**取り組む課題**
A - ガン闘病のコラムの内容を、二文で要約しなさい。
B - ガン闘病のコラムについて、次の問いに答えなさい。
(i) 筆者の基本の発想で大事にされた気持ちは、何という言葉で表されているか。
(ii) 正岡子規は何歳で、どの病によって夭逝したとされているか。
(iii) 『病状六尺』には、死のどれほど前の心境が綴られているとされているか。
C - ガン闘病のコラムを、示された最後の文の後から書き進めなさい。

**本文の抜粋**
......
ガンを切らずに10年延命-関根 進

ベストセラー「ガンを切らずに10年延命」の著者
(元・週刊ポスト編集長)再開・新連載!

第50回
「ポックリ死・願望」は不自然だ?

僕のガン闘病「延命13年」とは――、
一歩前進二歩後退で試行錯誤しながら掴んだ
直感闘病、いや、直感人生の選択でした。
基本の発想は、「いっときでもご機嫌に過ごしたい」=
「游息」の気持ちを大事にするものでした。

この「長寿難病時代」です。
多くの人が、最後は断末魔のような痛みと苦しみの中で、
死を迎えるケースが多いものでしょう。
しかし、それも神のみぞ知る領域のことですから、
せいぜい、許されるならば、
いっときでもよいので
「ご機嫌」に過ごしていこう。
そんな「ときめきの気分」で過ごせるとしたら、
これは儲けもの=至福の人生となります。

とくに、70歳を過ぎても、
親友や温情あふれる医師たちの
「縁」に恵まれるだけでなく、
著名な作家たちが残した名著による「いのちの知恵」から
大いに学ぶことが出来たのは幸運でした。

たとえば、35歳にして「結核とカリエス」で悶絶する如くに夭逝した
俳人・正岡子規の本は読む価値があります。
その壮絶な闘病病床記を読むと、
健常者には悲惨に思えることが、
まるで、写生をする如くに、いきいきと綴られていることに驚きます。

わが身の病と照らし合わせて読むと、
「素直に生きることを楽しむ」――、
人生を徹底して「游ぶ」―、
そうした力強いパワーを感じるから不思議です。
人間って、そうそう、「高邁」に死を悟る事など出来ない
「俗物」だということを教えられ、
思わず「ホッ」としてしまいます。

名著『病状六尺』には、以下のような、
死の1カ月半前の「游息の心境」が、
あちこちに散りばめられ、細かく綴られています。
実に素直です。自然です。虚飾がありません。

「このごろはモルヒネを飲んでから
写生をやるのが何よりの楽しみとなって居る。
......
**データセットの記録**

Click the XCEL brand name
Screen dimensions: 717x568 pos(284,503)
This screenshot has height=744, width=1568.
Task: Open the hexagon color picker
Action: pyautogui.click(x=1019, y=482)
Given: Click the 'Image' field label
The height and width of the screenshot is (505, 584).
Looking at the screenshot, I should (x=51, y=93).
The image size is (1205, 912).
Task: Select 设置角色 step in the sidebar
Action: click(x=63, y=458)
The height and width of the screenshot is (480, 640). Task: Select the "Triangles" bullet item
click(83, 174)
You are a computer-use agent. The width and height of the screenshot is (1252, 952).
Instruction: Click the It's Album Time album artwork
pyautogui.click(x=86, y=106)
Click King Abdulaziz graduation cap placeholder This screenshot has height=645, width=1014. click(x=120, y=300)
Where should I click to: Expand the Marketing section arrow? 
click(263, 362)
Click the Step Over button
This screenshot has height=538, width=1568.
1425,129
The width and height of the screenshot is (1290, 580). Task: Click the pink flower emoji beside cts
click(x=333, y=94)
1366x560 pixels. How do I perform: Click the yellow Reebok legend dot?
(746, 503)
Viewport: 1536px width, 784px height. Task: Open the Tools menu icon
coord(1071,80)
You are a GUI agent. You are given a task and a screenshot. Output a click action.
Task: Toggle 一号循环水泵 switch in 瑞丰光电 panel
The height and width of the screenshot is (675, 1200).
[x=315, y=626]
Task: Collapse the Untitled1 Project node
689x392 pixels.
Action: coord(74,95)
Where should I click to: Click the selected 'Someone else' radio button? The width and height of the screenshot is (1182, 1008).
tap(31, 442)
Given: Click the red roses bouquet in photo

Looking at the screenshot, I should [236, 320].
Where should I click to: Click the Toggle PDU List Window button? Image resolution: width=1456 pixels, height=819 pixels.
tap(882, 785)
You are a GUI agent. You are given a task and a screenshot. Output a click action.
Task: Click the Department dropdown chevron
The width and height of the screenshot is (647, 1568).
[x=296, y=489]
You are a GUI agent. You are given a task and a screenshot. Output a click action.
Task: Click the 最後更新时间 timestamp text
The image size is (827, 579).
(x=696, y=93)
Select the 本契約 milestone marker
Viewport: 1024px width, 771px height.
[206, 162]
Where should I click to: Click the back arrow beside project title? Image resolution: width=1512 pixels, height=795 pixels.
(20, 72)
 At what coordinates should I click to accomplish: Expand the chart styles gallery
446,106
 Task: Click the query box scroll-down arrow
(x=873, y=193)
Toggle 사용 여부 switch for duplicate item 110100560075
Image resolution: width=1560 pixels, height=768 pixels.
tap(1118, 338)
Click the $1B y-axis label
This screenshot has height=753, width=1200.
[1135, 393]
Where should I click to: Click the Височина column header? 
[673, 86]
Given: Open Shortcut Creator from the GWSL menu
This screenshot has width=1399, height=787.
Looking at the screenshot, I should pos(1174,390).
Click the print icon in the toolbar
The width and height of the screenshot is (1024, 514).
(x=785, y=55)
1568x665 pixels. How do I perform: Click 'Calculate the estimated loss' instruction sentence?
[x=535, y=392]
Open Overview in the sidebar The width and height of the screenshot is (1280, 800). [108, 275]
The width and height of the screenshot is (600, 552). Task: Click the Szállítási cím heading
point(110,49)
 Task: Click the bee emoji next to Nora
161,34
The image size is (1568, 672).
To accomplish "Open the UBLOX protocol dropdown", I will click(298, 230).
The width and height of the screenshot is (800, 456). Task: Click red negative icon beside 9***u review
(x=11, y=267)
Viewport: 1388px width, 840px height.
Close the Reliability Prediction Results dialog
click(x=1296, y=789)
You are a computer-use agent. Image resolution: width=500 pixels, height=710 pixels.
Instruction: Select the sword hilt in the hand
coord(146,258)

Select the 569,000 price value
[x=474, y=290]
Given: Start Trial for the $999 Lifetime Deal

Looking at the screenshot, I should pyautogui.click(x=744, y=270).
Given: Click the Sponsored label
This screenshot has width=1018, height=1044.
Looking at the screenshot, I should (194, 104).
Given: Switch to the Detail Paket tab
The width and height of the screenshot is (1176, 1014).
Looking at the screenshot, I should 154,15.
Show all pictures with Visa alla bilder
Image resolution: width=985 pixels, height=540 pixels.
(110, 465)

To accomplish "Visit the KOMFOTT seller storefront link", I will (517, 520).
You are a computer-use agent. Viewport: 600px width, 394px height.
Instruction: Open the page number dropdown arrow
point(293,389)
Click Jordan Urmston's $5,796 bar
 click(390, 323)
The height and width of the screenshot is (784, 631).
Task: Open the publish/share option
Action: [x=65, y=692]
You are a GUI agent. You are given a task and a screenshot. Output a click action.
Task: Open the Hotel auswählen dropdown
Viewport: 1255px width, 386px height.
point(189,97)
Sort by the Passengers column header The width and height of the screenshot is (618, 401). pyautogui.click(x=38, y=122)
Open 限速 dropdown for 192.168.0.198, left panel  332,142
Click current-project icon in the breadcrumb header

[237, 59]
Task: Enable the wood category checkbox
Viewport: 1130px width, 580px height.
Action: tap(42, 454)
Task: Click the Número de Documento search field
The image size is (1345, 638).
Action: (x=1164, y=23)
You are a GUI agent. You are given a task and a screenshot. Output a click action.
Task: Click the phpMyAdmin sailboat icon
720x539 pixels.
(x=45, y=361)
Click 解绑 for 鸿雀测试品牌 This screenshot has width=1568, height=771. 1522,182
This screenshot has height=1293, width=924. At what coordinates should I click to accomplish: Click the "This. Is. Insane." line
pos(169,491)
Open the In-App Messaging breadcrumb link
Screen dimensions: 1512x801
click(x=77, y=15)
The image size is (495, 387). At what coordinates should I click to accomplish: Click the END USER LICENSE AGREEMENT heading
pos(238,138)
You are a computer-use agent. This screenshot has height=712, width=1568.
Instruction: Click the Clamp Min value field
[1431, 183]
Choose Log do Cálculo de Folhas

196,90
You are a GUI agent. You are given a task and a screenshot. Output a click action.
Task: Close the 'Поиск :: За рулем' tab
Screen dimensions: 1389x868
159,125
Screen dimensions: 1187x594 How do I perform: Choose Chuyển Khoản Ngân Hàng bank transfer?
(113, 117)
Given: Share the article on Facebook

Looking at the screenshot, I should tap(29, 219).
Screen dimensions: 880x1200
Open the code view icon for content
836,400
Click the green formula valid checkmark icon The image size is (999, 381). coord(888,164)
......
**課題の解答**
A - 筆者は、ガン闘病の「延命13年」を、試行錯誤しながら掴んだ直感による人生の選択だったとしている。その基本には「いっときでもご機嫌に過ごしたい」という「游息」の気持ちがあり、70歳を過ぎて名著から学べたことを幸運とし、正岡子規の闘病病床記には「素直に生きることを楽しむ」力強さを感じると述べている。

B -
(i) 「游息」
(ii) 35歳で、「結核とカリエス」によって夭逝した。
(iii) 死の1カ月半前

C -
けふは 相変わらの雨天に頭がもやもやしてたまらん。
朝はモルヒネを飲んで蝦夷菊を写生した。
一つの花は非常な失敗であったが、
次に画いた花はやや成功してうれしかった。(略)
とにかくこんなことをして草花帖を段々に
描き塞がれていくのがうれしい」

「病状六尺」――身動きも出来ない病床の正岡子規は、
想像を絶する痛みと恐怖の中でも、
心を病苦の外に遊ばせる――「游息」の出来る人でした。

激痛と闘いながら、仰向けに寝たまま、
『病状六尺』『仰臥漫録』という随筆を書いて楽しむ――
死の目前の恐怖の中でも、
「一時のご機嫌」「ささやかなときめきのとき」を求めた、
実に、自分に正直な患者だったことが分かります。
まさに、直感闘病、直感人生の人だと僕は思っています。

最近は、「ポックリ死」に憧れるという風潮が盛んのようです。
しかし、これは、なにか、人生をあきらめた
不自然なキーワードだと思いませんか?
僕は、あまり好きになれません。


人生に「哲学もどきの大ボラ」をふくのではなく、
等身大で「日々の游息」を楽しむ――
こうしたささやかな生き方こそ、
「直感人生のクライマックス」ではないでしょうか?
最近、とくにそう感じていますが、あなたはどう思いますか?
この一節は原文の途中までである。